O terceiro núcleo é formado por três ensaios experimentais que Claudia desenvolveu em São Paulo a partir de seu interesse pela cidade onde se estabeleceu e pelo corpo humano. Fazem parte desse núcleo a série sobre a Rua Direita, os nus da série A Sônia e fotos aéreas tiradas com filme infravermelho. Para o curador, nesta parte da exposição a fotógrafa “retrata uma dualidade entre o habitante e aquela cidade monumental, também com uma leitura em que experimenta várias técnicas fotográficas, como mudança de pontos de vista e sobreposição de imagens”.

 

O quarto e último núcleo da mostra contém fotografias de natureza feitas durante as primeiras viagens à região da Amazônia, no começo dos anos 1970, especialmente ao longo do rio Jari, no Pará, e em Roraima. “Nesse momento, ela já havia desenvolvido uma produção artística e uma poética muito próprias.

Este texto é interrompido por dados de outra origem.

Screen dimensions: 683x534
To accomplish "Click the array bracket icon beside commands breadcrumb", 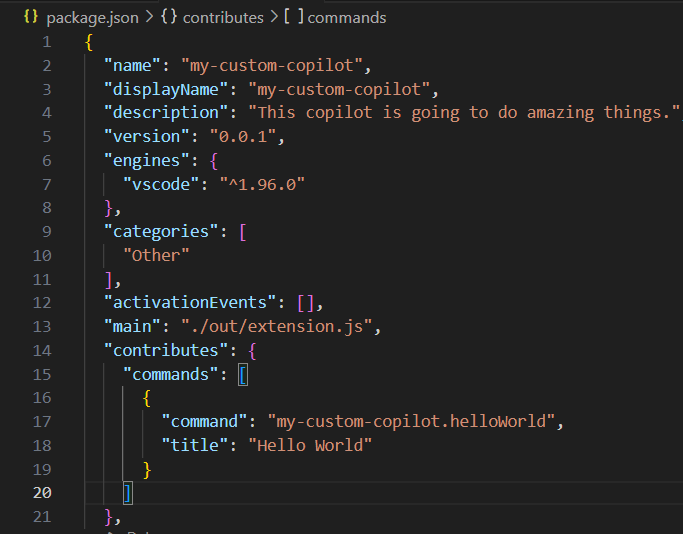I will coord(294,18).
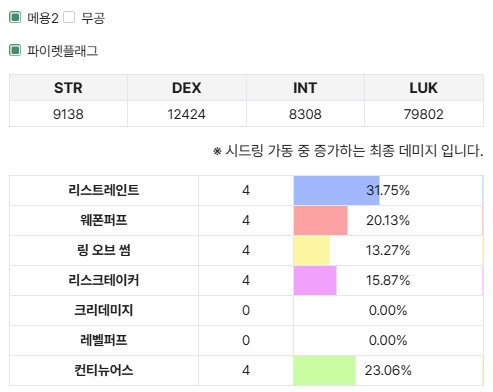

Ao encontrar essa mata, ela fica arrebatada por sua grandiosidade. Era um lugar quase transcendente, com uma certa visão mística. Claudia fotografa não com uma intenção puramente descritiva, e sim experimental, de tentar simular, evocar toda a grandiosidade, através de uma relação um pouco religiosa, relacionada à criação do mundo, da terra e de um lugar de comunhão das pessoas. São imagens bem experimentais, em que ela usa filtros, exposição e infravermelho, por exemplo”, afirma Nogueira.

 

 

Divisor de águas

 

Em 1971, enquanto trabalhava numa edição especial da revista Realidade dedicada à Amazônia, Claudia entrou em contato com os índios ianomâmi pela primeira vez. A partir de então, transformou a proteção deles e de sua cultura em missão de vida, indo viver entre Roraima e Amazonas em tempo integral, onde ficou até 1978, quando foi enquadrada na Lei de Segurança Nacional pelo regime militar, sendo obrigada a voltar para São Paulo. Seu trabalho como fotógrafa e sua atividade política foram fundamentais para a demarcação de uma área indígena ianomâmi, em 1992.

 

Durante os anos que se seguiram, a produção de Claudia ligada aos índios se sobrepôs ao extenso trabalho feito nas décadas anteriores, que agora começa a ser retomado: além da exposição no IMS, a fotógrafa será lembrada pelo Instituto Inhotim, em Minas Gerais, que constrói, há quatro anos, um pavilhão para abrigar cerca de 500 imagens de diferentes períodos da carreira de Claudia. A inauguração do espaço está prevista para 26 de novembro.

 

Para Nogueira, a importância do trabalho da fotógrafa reside no fato dela utilizar a fotografia não só como um instrumento de registro, mas também para se conectar com as pessoas. “Ela não é uma fotógrafa voyer, que chega, fica bisbilhotando uma coisa de cima e observando como as pessoas se comportam, de uma maneira distante. Ela realmente se coloca na mesma posição daquelas pessoas e tenta criar uma empatia muito direta, frontal e horizontal. Do ponto de vista da fotografia, acho que ela fez uma combinação  muito rica entre uma visão humanista profunda, engajada no sentido de preocupação com as pessoas, e de conexão com o outro e com o que é diferente, com uma experimentação formal muito ousada para a época”, conclui.